From comparative global experience, it has been established that skilled productive manpower can become a competitive advantage. It is even more exciting when the skilled manpower is low wage as well. This unique combination was the major factor that helped turn China into the World’s factory. Now wages are growing in China and the skilled workers are moving to higher paying technology driven jobs, many offshore plants and factories are closing down. Africa and indeed Nigeria is the last low wage region and therefore presents great opportunity to become destination for off shoring and replacing China as the World’s Industrial centre. But this requires a well honed strategy to rapidly skill up, so that we do not lose the opportunity to other smaller African Countries.

To accomplish this strategy we need to fully reorientate our education to be need driven,hands-on and problem solving. Such Organizations as ASUU that promote entitlement mentality have become redundant and must retool and re-skill themselves if they intend to be relevant to our new demand driven, skill oriented education.

To attract foreign direct investment or local investment that will help build up our productive capacity and move us away from predominant consumption to predominant production,we must rebuild the image of this country. It  must become a Country where the rule of law reigns supreme. Same law for everyone one. And where every Nigerian is entitled to security of life and property not only our political office holders. A country where crime does not pay and where every crime is punished with the full weight of the law.

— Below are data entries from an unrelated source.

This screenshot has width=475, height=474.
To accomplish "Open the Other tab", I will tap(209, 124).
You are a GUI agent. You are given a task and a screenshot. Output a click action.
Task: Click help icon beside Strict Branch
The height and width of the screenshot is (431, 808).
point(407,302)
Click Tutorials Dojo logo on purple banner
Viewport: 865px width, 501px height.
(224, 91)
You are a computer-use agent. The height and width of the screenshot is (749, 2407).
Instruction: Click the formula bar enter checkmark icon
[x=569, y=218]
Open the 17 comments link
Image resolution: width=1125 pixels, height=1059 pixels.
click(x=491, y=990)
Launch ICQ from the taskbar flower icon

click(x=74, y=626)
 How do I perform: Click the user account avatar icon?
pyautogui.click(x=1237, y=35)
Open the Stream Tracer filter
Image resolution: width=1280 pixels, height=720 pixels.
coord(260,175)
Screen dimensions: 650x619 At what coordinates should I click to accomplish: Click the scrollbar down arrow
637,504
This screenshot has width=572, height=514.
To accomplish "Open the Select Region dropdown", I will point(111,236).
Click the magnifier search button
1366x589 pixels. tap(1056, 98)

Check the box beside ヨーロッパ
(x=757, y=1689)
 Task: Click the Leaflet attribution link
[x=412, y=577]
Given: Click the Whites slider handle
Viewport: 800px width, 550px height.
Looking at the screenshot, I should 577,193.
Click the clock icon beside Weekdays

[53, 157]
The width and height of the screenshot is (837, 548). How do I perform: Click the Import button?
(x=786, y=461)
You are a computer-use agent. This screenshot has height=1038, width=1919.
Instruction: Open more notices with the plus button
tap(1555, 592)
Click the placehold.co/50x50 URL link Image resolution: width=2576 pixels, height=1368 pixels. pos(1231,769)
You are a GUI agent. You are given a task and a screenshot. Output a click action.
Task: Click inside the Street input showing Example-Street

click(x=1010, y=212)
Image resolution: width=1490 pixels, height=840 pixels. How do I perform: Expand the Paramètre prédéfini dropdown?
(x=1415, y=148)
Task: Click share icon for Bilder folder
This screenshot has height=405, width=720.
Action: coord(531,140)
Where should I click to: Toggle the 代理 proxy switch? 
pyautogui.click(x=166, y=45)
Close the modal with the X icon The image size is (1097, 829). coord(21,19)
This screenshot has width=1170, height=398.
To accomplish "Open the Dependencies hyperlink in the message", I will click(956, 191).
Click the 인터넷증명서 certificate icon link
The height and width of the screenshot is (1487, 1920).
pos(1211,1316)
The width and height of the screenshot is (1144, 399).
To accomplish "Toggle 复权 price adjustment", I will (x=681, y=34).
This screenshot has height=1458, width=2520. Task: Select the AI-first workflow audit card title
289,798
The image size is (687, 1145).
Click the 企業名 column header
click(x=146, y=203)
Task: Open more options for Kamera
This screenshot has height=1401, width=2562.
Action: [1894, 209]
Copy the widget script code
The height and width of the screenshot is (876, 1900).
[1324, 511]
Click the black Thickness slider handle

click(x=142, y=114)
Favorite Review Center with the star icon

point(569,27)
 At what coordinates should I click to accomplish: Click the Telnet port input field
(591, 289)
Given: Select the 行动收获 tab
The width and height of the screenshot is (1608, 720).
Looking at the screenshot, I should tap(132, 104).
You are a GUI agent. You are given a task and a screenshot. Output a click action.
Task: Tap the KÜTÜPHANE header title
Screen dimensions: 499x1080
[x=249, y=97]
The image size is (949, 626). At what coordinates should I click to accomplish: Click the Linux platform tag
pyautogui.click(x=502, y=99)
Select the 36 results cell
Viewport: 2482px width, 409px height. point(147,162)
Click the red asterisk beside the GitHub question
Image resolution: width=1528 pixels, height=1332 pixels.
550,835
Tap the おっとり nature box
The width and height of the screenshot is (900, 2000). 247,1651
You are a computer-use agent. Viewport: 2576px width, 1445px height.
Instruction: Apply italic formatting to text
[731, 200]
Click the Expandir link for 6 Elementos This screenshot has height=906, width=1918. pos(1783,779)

 To be sincere, nothing suggested above will yield the desired result if this nation does not abhor Corruption in word and deed. If there is one thing that has held us down and made us globally uncompetitive, it is corruption. Nigeria would have been an investor’s haven we’re it not for corruption. The World views us as a very corrupt Nation and we know that it is true. So when it comes to corruption, reality agrees with perception. Our half-hearted attempts to fight corruption and the stop and go syndrome, must give way to a holistic and all embracing abhorrence to corruption at all levels of government and the civil society, including the Church.

And talking about the Church, we must not only speak against corruption, we must expose it where ever we find it and our Church leaders must never hobnob with corrupt political, private sector or civil society leaders. Some body must champion the war against corruption and in my heart, I believe that the Church is best placed. Not the Politicians, not the businessmen nor the civil servants.

 Finally, thank goodness, Nigeria is a God believing Nation. Our National anthems (old and new) are essentially prayers to the Almighty God. Our National pledge and official oaths end with…so help us God. We have churches, and prayer houses all over Nigeria and new ministries are born every day and new churches planted every day. Other religious groups are also ‘prospering’ in our Country. But why are crime and corruption not abating? I think we are too much of hypocrites and we are a religious society. We are not truly God- fearing.

So to drive our quest to become a productive Nation that will achieve quantum leap to come among the top twenty largest economies in the World by 2020, we must become a God- fearing Nation. And come to think of it, that is the essential mandate of the Church.
Thank you for your attention and God bless.